__Exercise brief__: List every line in the records below that contains the string "This", counting only matches with the same case.

__Records__:
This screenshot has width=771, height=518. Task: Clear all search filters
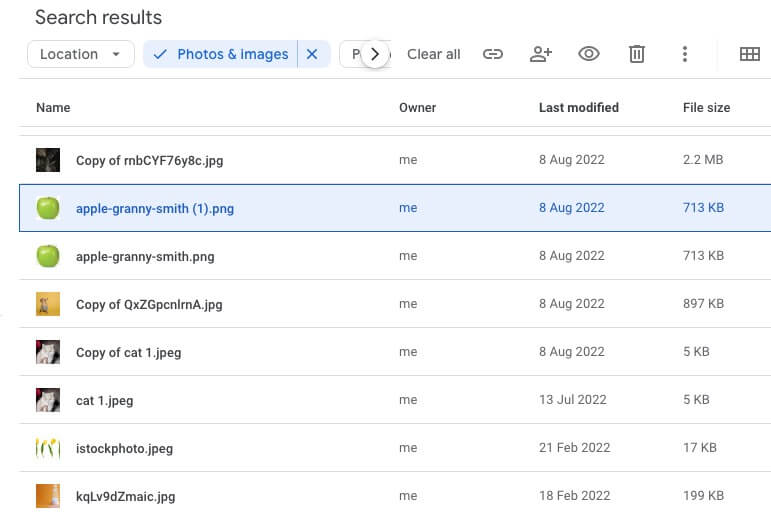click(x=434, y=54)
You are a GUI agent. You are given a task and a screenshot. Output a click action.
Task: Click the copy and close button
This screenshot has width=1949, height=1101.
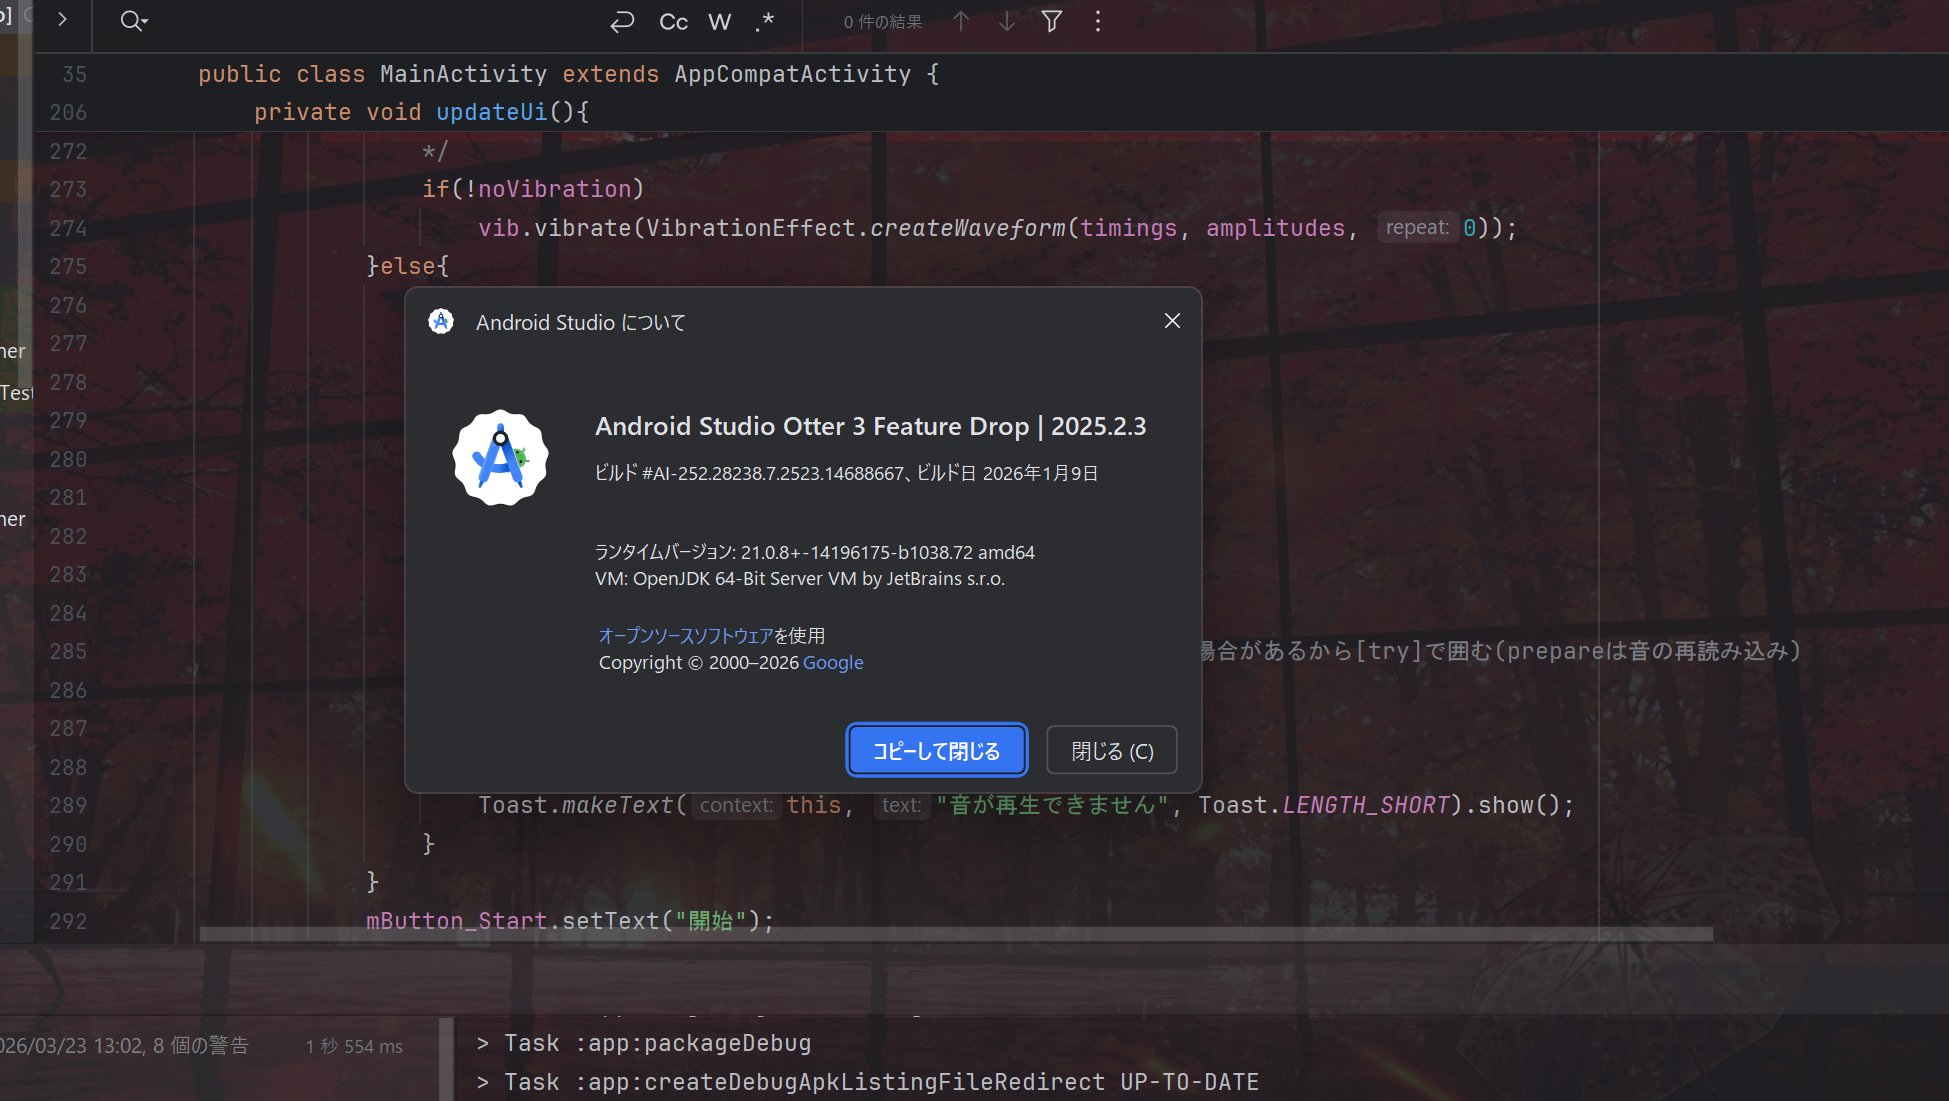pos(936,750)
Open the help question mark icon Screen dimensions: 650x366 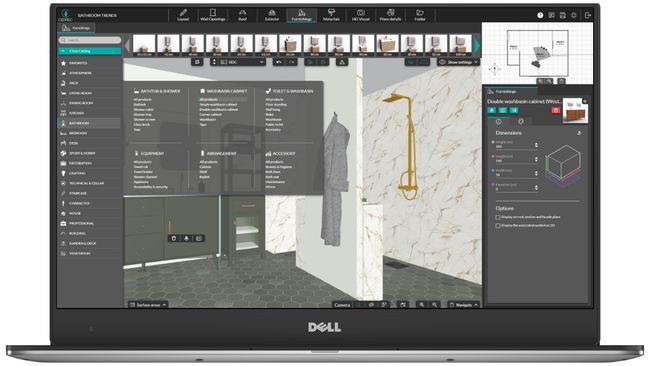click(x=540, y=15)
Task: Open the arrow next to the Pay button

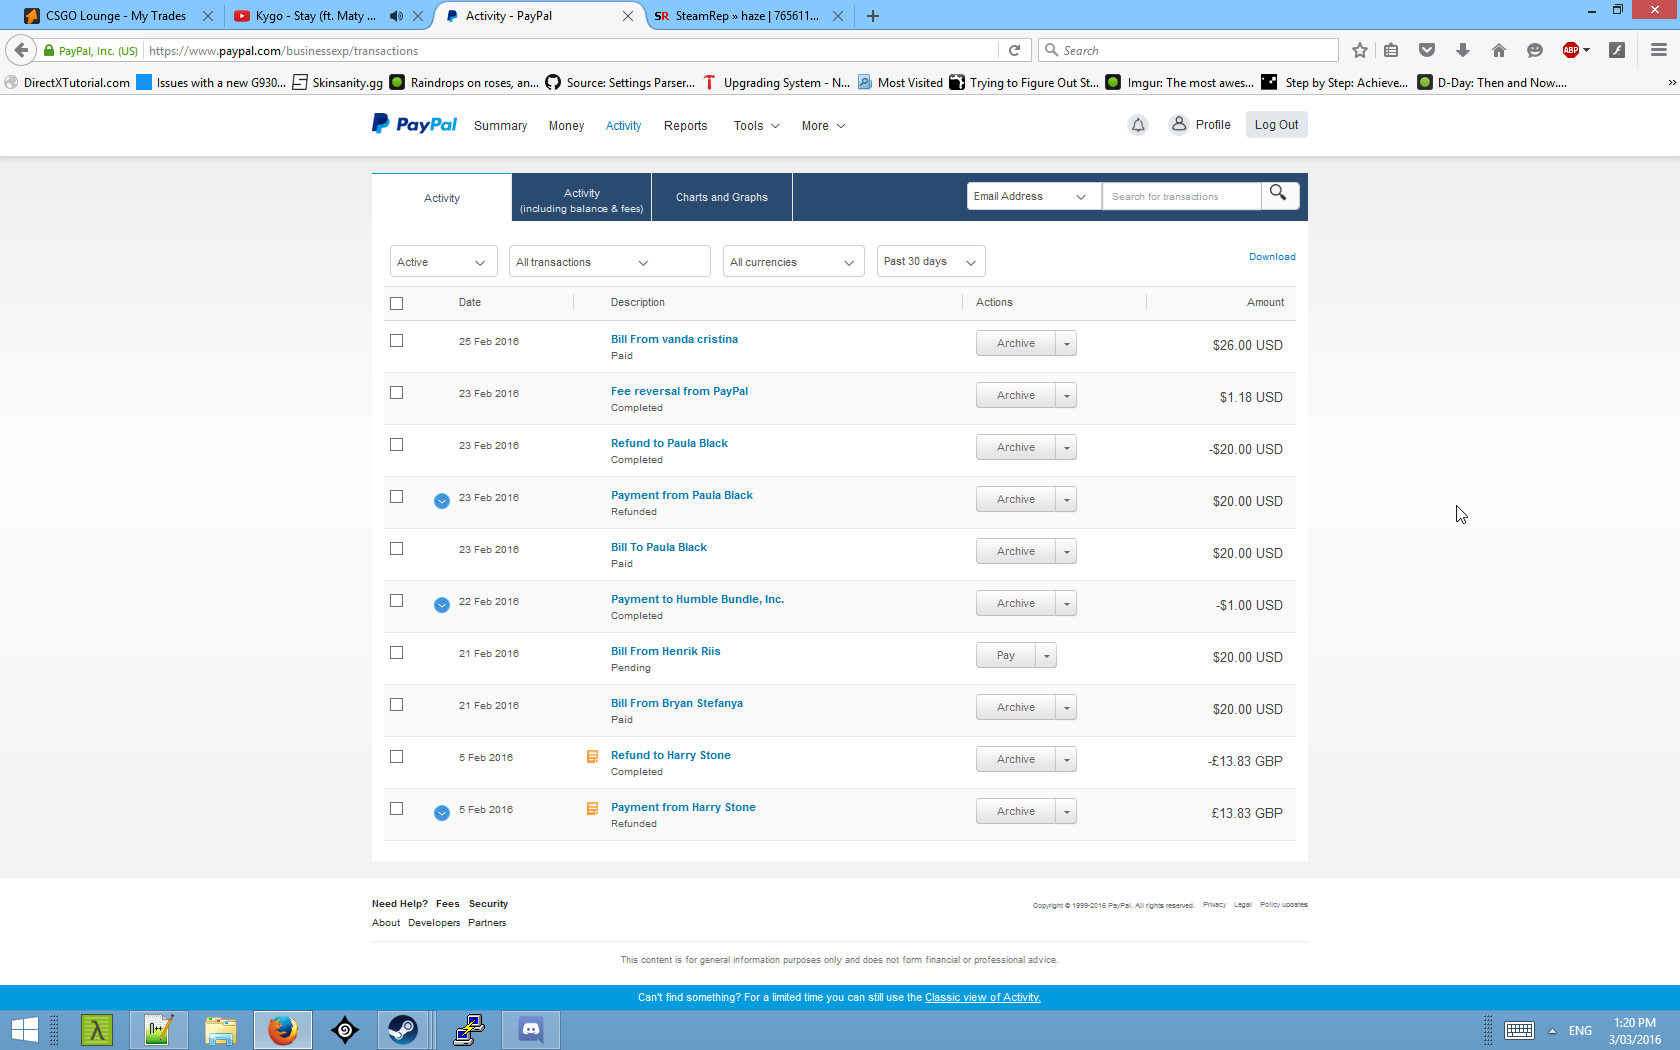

__In response__:
This screenshot has width=771, height=518. Task: Clear all search filters
This screenshot has width=1949, height=1101.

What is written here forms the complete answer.